Si tratta della tecnica delle proteine ricombinanti, su cui si basano già molti dei vaccini in diffusione ormai da decenni, come quello contro la pertosse, ma anche contro l’epatite B, il meningococco B, l’herpes zoster e l’Hpv. Dal punto di vista scientifico, ciò che accade è che le molecole sono in grado di assemblarsi per formare particelle simil-virali, ed è su queste che l’organismo produce la risposta immunitaria, scatenando la formazione di anticorpi.
Gli effetti collaterali rispetto ai precedenti sarebbero minori
Nella sostanza, questi due vaccini presenterebbero una quantità di effetti collaterali molto minore dei precedenti finora utilizzati, e questo potrebbe fare in modo che molti scelgano la via della prima dosa della vaccinazione contro il Covid grazie a questi ultimi. Specialmente alla luce del fatto che è appena subentrato l’obbligo per molte categorie di lavoratori, tra cui insegnanti e forze dell’ordine.
Si parla di una efficacia è intorno al 90 per cento per Novavax, nello specifico il 100 per cento di protezione contro la malattia moderata e grave e il 90,4 per cento di efficacia totale. Un altro aspetto del Novovax che lo caratterizza per una diversità dagli altri è il fatto che, oltre ad avere un costo contenuto, si può conservare in frigorifero, il che risolverebbe molto probabilmente la questione delle vaccinazioni nei Paesi più poveri del mondo.
Ancora meno problematico sembrerebbe il Valneva, che utilizza la tecnica del cosiddetto virus inattivato, o ucciso, che sembrerebbe essere ancora meno invasiva di tutte le altre. In sostanza, diversamente dagli altri quattro vaccini già autorizzati Valneva contiene il virus Sars-CoV-2 “ucciso”, che come tale non può causare la malattia. Oltre a questo, contiene anche due adiuvanti, vale a dire sostanze che aiutano a rafforzare la risposta immunitaria al vaccino.
Anche questi ultimi sono prodotti con tessuti di feti abortiti?

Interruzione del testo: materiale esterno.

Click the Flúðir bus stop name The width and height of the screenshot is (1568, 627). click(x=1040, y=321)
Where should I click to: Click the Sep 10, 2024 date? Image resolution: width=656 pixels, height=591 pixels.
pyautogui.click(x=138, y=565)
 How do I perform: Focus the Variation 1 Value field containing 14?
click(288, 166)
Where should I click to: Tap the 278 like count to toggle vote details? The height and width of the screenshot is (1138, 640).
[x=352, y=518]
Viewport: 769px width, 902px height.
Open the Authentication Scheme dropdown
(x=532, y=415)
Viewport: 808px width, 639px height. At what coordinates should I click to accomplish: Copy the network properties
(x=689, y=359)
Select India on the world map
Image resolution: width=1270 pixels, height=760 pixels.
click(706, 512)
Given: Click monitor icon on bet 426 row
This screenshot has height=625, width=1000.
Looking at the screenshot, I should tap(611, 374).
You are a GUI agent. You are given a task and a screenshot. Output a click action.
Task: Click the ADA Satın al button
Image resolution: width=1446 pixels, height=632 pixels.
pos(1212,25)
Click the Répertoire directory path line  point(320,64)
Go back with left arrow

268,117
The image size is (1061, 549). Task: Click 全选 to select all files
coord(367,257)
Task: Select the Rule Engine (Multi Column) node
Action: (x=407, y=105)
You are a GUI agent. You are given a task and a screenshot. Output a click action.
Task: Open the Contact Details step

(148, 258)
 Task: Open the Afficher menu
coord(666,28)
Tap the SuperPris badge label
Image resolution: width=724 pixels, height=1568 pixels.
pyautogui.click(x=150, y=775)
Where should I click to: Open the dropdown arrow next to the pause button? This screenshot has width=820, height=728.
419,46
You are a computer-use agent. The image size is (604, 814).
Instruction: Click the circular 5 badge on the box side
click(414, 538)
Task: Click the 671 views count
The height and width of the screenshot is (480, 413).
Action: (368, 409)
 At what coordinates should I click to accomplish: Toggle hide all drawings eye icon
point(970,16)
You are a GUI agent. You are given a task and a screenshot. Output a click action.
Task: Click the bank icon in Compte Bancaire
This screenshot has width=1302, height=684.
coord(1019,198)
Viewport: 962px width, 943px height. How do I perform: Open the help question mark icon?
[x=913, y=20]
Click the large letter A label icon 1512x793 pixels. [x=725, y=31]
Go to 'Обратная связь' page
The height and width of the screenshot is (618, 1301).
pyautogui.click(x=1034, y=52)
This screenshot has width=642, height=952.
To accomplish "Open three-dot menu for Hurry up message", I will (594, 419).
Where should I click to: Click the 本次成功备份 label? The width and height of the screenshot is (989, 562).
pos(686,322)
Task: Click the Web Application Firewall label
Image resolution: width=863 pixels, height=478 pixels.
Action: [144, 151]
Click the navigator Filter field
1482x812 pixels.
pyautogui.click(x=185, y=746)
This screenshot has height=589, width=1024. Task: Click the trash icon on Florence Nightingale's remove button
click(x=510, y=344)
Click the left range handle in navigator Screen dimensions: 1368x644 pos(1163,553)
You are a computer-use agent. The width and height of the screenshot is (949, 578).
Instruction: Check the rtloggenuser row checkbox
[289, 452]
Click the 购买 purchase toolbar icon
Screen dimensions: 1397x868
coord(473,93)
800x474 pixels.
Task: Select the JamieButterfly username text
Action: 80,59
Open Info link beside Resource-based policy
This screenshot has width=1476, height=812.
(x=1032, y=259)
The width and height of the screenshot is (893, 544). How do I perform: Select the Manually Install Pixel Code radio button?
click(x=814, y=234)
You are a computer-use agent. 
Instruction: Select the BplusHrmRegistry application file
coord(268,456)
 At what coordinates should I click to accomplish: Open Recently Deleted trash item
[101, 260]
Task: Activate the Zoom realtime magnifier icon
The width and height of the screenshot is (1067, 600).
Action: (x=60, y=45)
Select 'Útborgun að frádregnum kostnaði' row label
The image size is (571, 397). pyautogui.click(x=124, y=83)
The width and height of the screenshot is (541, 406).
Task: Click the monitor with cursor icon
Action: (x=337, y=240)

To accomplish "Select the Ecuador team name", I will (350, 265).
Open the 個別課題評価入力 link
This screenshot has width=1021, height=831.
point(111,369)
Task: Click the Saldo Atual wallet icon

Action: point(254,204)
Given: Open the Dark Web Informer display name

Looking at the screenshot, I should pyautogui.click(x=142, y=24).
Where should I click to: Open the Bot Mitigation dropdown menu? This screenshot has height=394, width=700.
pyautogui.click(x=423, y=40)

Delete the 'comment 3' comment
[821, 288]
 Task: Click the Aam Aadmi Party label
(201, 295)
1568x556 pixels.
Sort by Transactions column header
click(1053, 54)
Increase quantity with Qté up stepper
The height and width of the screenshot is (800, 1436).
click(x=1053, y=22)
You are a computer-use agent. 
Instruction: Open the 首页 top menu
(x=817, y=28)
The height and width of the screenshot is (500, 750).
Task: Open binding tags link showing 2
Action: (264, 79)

C’è infine però anche la questione della produzione etica di questi ultimi due vaccini, cosa che purtroppo non riguarda gli altri, perché ad esempio sono stati prodotti con cellule di feti umani abortiti. Nei mesi scorsi, era girata in rete una lista in cui si classificavano i vaccini in base alla loro preparazione, e nello specifico si indicava quali utilizzavano cellule di aborto umano e quali no.
Nel caso del Novavax, si spiegava che si sarebbero usate cellule di un insetto, e nello specifico di una falena, e non di esseri umani. Tuttavia, pare che oggi non sia così. Aggiornamenti hanno infatti riscontrato che, anche se in fase di progetto, sviluppo e produzione non sono state utilizzare cellule di feti abortiti, dove è stata usata la linea HEK-293 proveniente dai reni di una bambina abortita.
Su questa sono infatti basati anche gli altri vaccini in circolazione contro il Covid, compreso quello russo, e la stessa tecnica è stata usata da ricercatori canadesi e case farmaceutiche cinesi.